Andrew Finch was mistakenly killed by police when an argument among video game players escalated into a malicious prank during which a third party, a Los Angeles man, sent a Wichita, Kansas SWAT team to Finch's family home. Photo from Go Fund Me. https://www.gofundme.com/funeral-expenses-for-andy-finch
Andrew Finch was mistakenly killed by police following a malicious prank that led to a Wichita, Kansas SWAT team being sent to Finch’s family home. Photo from Go Fund Me. https://www.gofundme.com/funeral-expenses-for-andy-finch

A South Los Angeles resident accused of making a 911 call to Kansas as a “swatting” prank that led to the police shooting death of a man in Wichita was booked into jail Thursday in Sedgwick County, Kansas.

Tyler Barriss was arrested in South Los Angeles around 3:15 p.m. Dec. 29 on an arrest warrant issued by authorities in Sedgwick County. He appeared in court in Los Angeles Jan. 3 and agreed to be taken to Kansas to face charges.

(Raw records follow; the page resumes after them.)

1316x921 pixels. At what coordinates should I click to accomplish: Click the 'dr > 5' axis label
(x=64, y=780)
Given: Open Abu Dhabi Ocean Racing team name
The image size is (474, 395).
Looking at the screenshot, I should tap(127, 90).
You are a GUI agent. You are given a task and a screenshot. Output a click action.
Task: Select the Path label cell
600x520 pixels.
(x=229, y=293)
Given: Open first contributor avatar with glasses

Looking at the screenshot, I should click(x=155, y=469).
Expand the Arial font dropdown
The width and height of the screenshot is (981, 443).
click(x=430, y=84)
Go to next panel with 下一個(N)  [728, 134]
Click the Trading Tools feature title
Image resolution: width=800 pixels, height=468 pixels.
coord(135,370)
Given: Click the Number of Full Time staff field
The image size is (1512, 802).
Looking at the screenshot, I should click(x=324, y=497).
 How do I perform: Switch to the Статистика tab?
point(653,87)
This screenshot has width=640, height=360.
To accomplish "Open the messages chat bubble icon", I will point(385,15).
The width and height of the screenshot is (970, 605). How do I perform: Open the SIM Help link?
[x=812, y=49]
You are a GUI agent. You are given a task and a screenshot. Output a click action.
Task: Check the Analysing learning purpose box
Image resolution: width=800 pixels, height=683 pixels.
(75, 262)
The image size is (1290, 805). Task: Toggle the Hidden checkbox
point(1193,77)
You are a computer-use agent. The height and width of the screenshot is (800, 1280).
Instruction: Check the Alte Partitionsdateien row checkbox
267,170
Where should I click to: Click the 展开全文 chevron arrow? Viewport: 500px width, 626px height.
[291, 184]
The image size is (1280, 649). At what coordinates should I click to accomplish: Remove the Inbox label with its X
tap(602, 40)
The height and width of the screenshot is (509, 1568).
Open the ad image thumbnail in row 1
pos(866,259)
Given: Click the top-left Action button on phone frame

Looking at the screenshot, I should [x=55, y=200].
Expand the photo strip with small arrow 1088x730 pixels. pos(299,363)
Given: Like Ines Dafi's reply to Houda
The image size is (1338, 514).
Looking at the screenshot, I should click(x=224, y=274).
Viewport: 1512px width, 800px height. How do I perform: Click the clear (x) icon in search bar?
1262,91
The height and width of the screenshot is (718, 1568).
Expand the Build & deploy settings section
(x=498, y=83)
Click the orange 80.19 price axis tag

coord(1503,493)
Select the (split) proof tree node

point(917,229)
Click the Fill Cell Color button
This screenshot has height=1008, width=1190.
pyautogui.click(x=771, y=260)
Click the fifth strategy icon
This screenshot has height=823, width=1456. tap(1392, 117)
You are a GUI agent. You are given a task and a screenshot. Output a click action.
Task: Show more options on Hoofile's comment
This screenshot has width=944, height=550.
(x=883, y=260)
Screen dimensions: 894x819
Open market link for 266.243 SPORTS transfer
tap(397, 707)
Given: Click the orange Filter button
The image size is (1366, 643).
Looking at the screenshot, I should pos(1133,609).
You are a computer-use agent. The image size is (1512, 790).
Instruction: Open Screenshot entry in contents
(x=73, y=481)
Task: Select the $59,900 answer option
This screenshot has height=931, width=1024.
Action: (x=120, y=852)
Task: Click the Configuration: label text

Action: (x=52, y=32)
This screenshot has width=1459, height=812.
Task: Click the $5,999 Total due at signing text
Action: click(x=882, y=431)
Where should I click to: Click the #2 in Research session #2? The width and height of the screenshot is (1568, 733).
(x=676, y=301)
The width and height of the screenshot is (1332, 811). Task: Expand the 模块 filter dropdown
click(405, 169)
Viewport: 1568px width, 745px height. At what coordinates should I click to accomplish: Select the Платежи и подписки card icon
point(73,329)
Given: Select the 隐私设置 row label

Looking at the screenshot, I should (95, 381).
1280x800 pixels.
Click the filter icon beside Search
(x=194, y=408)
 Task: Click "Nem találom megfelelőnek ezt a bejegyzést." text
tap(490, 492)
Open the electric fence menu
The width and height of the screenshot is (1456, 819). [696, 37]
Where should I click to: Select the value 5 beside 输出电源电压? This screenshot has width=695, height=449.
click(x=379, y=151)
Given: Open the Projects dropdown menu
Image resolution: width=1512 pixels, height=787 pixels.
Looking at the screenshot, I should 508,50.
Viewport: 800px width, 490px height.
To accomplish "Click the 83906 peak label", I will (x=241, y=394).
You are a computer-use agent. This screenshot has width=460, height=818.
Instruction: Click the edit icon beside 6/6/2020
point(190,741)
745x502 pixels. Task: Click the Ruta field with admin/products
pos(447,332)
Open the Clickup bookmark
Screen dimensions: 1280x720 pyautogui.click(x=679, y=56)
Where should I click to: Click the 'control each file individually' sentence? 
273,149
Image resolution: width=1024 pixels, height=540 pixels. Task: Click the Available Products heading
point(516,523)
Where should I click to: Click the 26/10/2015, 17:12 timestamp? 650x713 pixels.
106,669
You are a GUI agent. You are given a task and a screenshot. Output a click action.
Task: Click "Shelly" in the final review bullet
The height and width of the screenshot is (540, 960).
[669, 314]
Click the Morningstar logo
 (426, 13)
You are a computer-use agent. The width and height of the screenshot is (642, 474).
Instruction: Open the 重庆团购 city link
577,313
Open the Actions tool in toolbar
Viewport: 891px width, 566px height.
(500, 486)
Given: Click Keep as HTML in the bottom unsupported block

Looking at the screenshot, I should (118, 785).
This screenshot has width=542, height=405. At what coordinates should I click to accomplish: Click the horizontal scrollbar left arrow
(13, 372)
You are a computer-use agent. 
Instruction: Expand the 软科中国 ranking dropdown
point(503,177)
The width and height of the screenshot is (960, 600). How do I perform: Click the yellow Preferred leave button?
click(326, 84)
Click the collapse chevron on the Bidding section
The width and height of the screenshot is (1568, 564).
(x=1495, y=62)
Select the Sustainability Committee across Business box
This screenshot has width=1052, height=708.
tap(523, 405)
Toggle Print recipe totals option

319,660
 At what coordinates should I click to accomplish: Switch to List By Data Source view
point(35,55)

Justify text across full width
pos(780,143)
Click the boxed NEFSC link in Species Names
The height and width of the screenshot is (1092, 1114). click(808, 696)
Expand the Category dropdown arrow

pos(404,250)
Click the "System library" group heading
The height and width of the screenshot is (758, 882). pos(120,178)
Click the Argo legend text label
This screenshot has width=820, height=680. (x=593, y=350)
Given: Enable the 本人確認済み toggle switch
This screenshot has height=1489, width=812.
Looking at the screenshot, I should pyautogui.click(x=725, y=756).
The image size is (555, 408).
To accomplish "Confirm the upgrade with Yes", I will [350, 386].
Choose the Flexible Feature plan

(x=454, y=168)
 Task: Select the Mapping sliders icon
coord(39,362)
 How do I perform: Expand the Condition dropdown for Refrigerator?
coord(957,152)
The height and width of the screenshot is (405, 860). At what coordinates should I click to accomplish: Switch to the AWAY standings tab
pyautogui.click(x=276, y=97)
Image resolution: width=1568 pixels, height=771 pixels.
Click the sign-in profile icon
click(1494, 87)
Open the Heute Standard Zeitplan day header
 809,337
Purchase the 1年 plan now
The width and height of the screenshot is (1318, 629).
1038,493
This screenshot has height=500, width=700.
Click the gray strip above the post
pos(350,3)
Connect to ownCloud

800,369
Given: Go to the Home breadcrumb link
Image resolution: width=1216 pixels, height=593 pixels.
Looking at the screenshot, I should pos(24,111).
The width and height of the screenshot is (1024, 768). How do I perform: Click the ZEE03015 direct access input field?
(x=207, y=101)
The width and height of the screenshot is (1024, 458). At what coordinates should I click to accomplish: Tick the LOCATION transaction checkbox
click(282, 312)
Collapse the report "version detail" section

Jail records in Kansas indicate he was booked on suspicion of involuntary manslaughter, making a false alarm and interfering with law enforcement.

Wichita Deputy Police Chief Troy Livingston told reporters previously that the “swatting” or hoax call, in which someone makes a false report of a serious crime to authorities, prompted a SWAT team to be dispatched to a home that the caller described as the site of a shooting and kidnapping.

In the Dec. 28 911 call, a man said his father had been shot in the head and that he was holding his mother and a sibling at gunpoint. The caller, speaking with relative calm, said he poured gasoline inside the home “and I might just set it on fire.”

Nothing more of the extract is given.